People can access 311 over the phone, at nyc.gov/311, using Facebook or Twitter, by sending a text message to 311-NYC or through a 311 smartphone app for iPhone and Android.
New Yorkers who see individuals they believe to be homeless and in need should contact 311 and request outreach assistance. Below is what occurs if you lend a hand and do so:
1. Individual calls 311 and a Service Request (SR) is created.
2. SR is evaluated and assigned to a contracted service provider (i.e. Goddard Riverside) or a partner Agency, (i.e. NYPD) as needed.
3. If assigned to a service provider, outreach team is dispatched within an hour of receiving the request.
4. Service provider outreach teams attempt to locate that individual and if found directly engage the individual, assess for safety and encourage them to accept services and transition off the streets.

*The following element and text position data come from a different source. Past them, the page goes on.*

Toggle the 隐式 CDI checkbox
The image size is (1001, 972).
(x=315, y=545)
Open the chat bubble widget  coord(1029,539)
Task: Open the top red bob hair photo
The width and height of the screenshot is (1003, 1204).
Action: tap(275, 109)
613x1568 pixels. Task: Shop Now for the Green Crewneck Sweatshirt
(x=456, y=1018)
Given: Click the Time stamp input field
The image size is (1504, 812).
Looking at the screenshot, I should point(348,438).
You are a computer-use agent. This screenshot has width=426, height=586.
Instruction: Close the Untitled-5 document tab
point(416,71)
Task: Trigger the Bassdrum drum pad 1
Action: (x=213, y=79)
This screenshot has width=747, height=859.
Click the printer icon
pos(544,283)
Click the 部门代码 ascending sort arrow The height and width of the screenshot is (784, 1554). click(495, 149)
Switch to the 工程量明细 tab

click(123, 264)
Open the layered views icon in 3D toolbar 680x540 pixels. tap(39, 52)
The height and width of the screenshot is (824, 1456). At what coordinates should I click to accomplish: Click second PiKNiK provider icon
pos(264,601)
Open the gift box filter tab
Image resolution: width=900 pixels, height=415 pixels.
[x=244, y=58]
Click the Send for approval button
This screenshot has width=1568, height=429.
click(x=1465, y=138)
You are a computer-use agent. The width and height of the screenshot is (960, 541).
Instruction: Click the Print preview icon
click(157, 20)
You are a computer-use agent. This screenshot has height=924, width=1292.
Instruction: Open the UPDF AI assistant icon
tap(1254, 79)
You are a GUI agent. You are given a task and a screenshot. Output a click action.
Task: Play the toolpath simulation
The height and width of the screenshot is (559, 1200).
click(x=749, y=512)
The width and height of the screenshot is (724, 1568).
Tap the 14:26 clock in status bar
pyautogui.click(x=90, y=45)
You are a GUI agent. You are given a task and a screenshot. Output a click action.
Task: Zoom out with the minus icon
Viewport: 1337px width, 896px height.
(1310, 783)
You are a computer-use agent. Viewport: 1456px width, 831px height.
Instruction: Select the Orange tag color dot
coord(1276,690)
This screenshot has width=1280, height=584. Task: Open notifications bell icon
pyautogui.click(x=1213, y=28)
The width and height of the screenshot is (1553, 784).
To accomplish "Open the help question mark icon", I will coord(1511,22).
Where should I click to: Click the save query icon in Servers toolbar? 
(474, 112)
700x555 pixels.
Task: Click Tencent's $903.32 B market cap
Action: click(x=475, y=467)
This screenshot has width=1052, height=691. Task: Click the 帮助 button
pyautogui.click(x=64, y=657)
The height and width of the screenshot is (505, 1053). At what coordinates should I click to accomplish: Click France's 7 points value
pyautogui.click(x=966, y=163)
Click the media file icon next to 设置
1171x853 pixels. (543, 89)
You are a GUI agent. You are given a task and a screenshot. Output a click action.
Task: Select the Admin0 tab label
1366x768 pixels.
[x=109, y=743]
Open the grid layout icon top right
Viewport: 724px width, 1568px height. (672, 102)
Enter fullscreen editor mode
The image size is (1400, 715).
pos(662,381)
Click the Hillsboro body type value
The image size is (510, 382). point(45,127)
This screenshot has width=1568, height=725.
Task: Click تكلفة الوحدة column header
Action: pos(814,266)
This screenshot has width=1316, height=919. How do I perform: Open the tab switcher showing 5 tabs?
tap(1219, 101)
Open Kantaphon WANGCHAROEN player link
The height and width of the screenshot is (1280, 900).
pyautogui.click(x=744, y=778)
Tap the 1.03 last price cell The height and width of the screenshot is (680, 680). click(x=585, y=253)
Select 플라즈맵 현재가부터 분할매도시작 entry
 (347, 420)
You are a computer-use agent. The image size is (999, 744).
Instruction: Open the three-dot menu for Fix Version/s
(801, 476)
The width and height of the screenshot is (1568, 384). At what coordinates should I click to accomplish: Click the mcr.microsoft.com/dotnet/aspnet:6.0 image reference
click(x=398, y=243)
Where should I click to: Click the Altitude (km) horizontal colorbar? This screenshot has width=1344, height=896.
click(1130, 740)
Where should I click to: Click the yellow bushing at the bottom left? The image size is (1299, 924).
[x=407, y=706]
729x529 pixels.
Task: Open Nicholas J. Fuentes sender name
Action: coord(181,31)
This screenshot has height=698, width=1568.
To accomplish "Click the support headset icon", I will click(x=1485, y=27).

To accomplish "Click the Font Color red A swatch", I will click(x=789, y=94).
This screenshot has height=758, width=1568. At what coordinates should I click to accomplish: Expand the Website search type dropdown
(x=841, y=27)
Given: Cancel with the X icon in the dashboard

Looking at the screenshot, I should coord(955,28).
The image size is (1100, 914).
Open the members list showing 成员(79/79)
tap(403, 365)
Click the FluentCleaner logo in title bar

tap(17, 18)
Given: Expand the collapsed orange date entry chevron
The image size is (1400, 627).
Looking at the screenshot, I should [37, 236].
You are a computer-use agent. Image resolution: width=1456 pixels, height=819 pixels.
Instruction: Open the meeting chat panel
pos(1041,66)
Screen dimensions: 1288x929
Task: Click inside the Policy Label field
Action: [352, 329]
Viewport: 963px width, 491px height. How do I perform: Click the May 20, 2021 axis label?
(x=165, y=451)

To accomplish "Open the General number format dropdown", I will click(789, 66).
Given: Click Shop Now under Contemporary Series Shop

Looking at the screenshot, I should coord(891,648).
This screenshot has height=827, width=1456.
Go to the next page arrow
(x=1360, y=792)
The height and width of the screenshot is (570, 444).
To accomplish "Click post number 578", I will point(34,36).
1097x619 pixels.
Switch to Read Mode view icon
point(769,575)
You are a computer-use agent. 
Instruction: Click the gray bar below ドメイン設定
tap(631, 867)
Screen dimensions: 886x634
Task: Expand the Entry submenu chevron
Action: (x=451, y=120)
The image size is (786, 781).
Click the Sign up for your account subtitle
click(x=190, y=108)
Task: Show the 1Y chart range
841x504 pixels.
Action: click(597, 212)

Thanks to our Clean Teams, Greenwich Village stays graffiti free, and the streets stay clean. Whenever it snows they are there right away to clear a path and keep the neighborhood from being snowed in. When graffiti appears or a block needs to be cleaned, our Clean Teams restore the neighborhood back into cleanliness and ensure the high quality of life we currently have.
Last but not least, the district’s community board is key to keeping Greenwich Village running and is here to make sure that we remain one of the best neighborhoods in NYC.
Community Board 2 is one of the first community boards to be established in the early 1960’s. There are 12 Community Boards in Manhattan and 59 across New York City that are charged with representing community interest on crucial issues of development and planning, land use, zoning and City service delivery, such as sanitation and street maintenance, as well as coordination with social services and public education facilities.
Our district’s boundaries are the south side of 14th Street, the north side of Canal Street, the Hudson River and the west side of the Bowery/4th Avenue. We encompass the neighborhoods of Greenwich Village, Little Italy, SoHo, NoHo, Hudson Square, Chinatown, and the Gansevoort Market. The district is defined by its history of political activism, its unique architectural landscapes, active artistic community, and by the cultural and ethnic diversity of its populations.